● EXERCISE DESCRIPTION: Write out exactly the lines below that run from the one containing "Given: Click the cyan isobath legend line" through the one containing "Given: Click the Sponsorship log icon", both included, with no other lines.

● INFORMATION GIVEN:

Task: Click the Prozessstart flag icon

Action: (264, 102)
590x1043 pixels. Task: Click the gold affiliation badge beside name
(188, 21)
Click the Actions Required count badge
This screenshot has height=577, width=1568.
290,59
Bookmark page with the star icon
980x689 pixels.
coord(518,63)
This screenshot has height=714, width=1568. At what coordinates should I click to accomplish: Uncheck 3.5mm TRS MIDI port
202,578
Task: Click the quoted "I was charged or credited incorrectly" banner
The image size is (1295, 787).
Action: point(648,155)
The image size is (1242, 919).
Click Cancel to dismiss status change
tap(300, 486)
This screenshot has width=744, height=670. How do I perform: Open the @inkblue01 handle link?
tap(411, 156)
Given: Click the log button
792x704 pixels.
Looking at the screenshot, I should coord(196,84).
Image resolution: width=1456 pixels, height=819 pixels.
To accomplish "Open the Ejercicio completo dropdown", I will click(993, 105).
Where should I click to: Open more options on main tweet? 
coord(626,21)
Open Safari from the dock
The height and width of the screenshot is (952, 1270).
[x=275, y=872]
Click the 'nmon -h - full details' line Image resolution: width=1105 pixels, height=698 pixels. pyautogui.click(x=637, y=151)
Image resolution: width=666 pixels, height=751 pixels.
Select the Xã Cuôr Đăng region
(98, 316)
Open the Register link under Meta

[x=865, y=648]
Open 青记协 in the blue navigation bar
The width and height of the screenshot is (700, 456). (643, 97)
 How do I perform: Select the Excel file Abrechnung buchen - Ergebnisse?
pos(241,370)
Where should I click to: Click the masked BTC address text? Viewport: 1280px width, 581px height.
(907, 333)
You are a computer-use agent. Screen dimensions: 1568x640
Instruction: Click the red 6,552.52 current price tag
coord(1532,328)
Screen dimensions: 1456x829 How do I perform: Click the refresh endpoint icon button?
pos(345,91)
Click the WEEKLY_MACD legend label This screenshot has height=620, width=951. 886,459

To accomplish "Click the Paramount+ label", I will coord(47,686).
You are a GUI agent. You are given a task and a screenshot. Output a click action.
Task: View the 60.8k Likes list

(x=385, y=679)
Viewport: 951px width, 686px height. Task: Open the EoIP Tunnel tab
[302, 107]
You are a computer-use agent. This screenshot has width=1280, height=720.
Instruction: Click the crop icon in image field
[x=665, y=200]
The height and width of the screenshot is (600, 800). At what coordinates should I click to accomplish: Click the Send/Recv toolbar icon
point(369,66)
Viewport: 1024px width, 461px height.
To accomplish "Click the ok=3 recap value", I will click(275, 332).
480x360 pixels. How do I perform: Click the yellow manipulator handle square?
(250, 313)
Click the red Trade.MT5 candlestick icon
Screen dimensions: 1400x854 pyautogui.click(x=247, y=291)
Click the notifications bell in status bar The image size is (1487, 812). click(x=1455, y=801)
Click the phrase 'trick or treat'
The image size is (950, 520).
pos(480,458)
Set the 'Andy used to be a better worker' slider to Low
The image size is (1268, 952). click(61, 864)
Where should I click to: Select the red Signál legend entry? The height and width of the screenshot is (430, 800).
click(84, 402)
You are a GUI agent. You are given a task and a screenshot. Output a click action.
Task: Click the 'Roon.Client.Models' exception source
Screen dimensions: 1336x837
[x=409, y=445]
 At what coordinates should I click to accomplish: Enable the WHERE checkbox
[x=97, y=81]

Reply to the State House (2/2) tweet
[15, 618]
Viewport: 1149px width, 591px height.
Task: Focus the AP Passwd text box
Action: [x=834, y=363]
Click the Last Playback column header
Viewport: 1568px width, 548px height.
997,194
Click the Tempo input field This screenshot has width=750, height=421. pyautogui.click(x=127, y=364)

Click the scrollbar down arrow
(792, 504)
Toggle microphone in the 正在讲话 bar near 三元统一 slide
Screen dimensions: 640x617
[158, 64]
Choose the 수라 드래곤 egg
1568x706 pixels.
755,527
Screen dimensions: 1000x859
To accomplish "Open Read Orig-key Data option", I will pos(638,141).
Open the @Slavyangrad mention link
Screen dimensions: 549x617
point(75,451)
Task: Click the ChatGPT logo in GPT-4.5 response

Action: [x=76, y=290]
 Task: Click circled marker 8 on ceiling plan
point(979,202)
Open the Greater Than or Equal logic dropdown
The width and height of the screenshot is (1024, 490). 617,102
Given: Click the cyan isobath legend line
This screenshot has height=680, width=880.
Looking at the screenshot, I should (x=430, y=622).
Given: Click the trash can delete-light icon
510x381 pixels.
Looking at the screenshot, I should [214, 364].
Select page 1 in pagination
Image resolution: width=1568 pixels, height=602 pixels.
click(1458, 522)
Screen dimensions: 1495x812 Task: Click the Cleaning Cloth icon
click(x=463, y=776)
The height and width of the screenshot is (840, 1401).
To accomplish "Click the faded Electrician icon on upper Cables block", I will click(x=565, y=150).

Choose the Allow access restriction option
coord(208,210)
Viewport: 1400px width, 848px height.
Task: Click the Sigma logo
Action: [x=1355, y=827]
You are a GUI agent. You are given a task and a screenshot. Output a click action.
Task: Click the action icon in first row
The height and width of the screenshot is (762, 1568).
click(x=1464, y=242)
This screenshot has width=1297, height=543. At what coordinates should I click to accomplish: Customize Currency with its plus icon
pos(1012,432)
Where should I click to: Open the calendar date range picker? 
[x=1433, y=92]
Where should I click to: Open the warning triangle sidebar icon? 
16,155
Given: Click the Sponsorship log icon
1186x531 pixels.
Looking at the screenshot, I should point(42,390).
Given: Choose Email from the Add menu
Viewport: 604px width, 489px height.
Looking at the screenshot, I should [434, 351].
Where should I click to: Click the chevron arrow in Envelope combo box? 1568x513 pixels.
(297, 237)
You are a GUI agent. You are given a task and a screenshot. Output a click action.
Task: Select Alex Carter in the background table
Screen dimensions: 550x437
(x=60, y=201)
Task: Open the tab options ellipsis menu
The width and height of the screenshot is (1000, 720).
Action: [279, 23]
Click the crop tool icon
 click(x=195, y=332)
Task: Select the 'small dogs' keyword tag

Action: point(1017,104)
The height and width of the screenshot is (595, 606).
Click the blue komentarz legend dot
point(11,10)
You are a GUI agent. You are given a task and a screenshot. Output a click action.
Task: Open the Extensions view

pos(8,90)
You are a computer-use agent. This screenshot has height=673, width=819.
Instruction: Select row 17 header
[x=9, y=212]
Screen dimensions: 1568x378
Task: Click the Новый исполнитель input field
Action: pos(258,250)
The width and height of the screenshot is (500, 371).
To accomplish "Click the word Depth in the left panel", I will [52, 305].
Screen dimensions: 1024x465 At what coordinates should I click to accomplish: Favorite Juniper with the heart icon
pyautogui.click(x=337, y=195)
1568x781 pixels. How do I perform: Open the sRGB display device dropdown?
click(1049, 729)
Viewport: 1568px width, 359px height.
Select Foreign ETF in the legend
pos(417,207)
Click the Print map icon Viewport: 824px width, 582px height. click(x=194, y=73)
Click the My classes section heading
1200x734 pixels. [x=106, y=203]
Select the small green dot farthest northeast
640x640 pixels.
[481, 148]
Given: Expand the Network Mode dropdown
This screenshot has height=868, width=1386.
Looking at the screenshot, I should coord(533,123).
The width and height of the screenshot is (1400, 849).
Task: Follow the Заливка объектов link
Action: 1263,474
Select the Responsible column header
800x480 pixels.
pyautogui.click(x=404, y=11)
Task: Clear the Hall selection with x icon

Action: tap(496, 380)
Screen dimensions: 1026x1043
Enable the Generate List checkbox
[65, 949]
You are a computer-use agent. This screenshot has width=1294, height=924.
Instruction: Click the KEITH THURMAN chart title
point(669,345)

● ANSWER TO THIS EXERCISE:
Given: Click the cyan isobath legend line
This screenshot has height=680, width=880.
Looking at the screenshot, I should (x=430, y=622).
Given: Click the trash can delete-light icon
510x381 pixels.
Looking at the screenshot, I should [214, 364].
Select page 1 in pagination
Image resolution: width=1568 pixels, height=602 pixels.
click(1458, 522)
Screen dimensions: 1495x812 Task: Click the Cleaning Cloth icon
click(x=463, y=776)
The height and width of the screenshot is (840, 1401).
To accomplish "Click the faded Electrician icon on upper Cables block", I will click(x=565, y=150).

Choose the Allow access restriction option
coord(208,210)
Viewport: 1400px width, 848px height.
Task: Click the Sigma logo
Action: [x=1355, y=827]
You are a GUI agent. You are given a task and a screenshot. Output a click action.
Task: Click the action icon in first row
The height and width of the screenshot is (762, 1568).
click(x=1464, y=242)
This screenshot has width=1297, height=543. At what coordinates should I click to accomplish: Customize Currency with its plus icon
pos(1012,432)
Where should I click to: Open the calendar date range picker? 
[x=1433, y=92]
Where should I click to: Open the warning triangle sidebar icon? 
16,155
Given: Click the Sponsorship log icon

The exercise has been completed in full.